Objective: Output these records exactly, starting at the line that contains "Samsung Galaxy S25 Ultra (124, 2066)" and ending at the line that contains "[Uniforms - Sashes] (882, 703)", with both of those lines included.

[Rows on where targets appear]
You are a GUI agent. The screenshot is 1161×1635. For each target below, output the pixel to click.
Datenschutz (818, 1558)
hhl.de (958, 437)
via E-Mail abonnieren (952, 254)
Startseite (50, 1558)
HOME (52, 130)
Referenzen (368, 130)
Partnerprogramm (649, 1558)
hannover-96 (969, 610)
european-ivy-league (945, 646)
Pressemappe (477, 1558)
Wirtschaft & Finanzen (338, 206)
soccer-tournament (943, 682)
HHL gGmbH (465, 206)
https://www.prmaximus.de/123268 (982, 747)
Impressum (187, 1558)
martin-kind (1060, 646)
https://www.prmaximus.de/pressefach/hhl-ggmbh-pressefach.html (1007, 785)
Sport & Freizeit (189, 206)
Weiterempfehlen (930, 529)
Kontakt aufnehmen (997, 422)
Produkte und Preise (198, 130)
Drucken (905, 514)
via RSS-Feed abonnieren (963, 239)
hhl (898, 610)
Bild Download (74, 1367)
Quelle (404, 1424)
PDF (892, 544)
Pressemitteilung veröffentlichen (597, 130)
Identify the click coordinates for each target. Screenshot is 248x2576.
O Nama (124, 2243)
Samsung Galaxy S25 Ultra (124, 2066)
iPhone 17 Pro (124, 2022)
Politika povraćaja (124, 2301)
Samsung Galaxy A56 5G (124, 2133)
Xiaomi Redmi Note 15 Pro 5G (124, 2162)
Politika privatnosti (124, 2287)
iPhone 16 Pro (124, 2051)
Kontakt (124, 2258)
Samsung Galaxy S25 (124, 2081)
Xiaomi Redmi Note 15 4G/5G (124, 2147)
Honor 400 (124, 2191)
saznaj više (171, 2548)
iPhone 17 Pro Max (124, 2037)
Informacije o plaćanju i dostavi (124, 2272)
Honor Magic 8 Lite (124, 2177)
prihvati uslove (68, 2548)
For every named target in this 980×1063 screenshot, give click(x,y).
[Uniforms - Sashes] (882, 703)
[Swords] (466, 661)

--

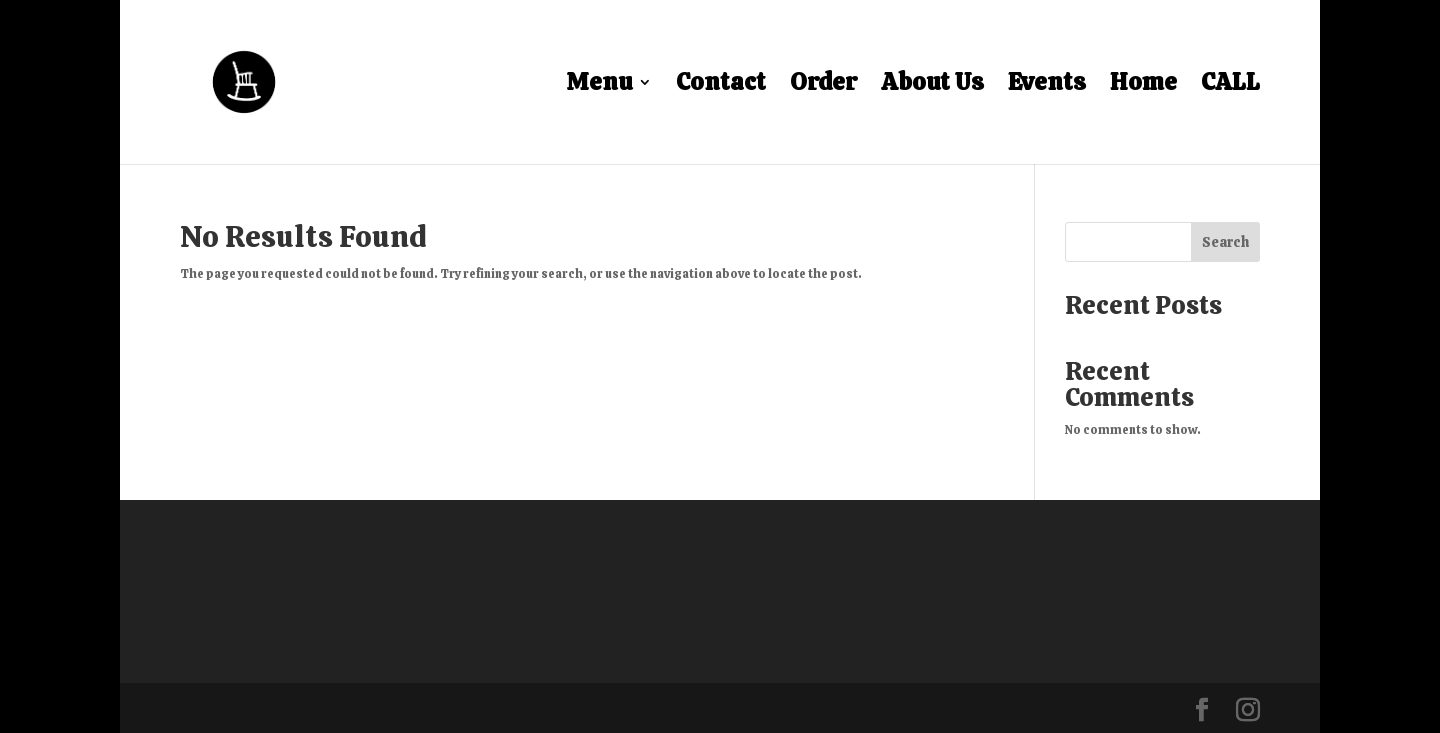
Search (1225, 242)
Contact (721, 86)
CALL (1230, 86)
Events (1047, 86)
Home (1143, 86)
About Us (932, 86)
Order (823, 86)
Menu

Solved exercise:
Samsung Galaxy S25 Ultra (124, 2066)
iPhone 17 Pro (124, 2022)
Politika povraćaja (124, 2301)
Samsung Galaxy A56 5G (124, 2133)
Xiaomi Redmi Note 15 Pro 5G (124, 2162)
Politika privatnosti (124, 2287)
iPhone 16 Pro (124, 2051)
Kontakt (124, 2258)
Samsung Galaxy S25 (124, 2081)
Xiaomi Redmi Note 15 4G/5G (124, 2147)
Honor 400 (124, 2191)
saznaj više (171, 2548)
iPhone 17 Pro Max (124, 2037)
Informacije o plaćanju i dostavi (124, 2272)
Honor Magic 8 Lite (124, 2177)
prihvati uslove (68, 2548)
For every named target in this 980×1063 screenshot, give click(x,y).
[Uniforms - Sashes] (882, 703)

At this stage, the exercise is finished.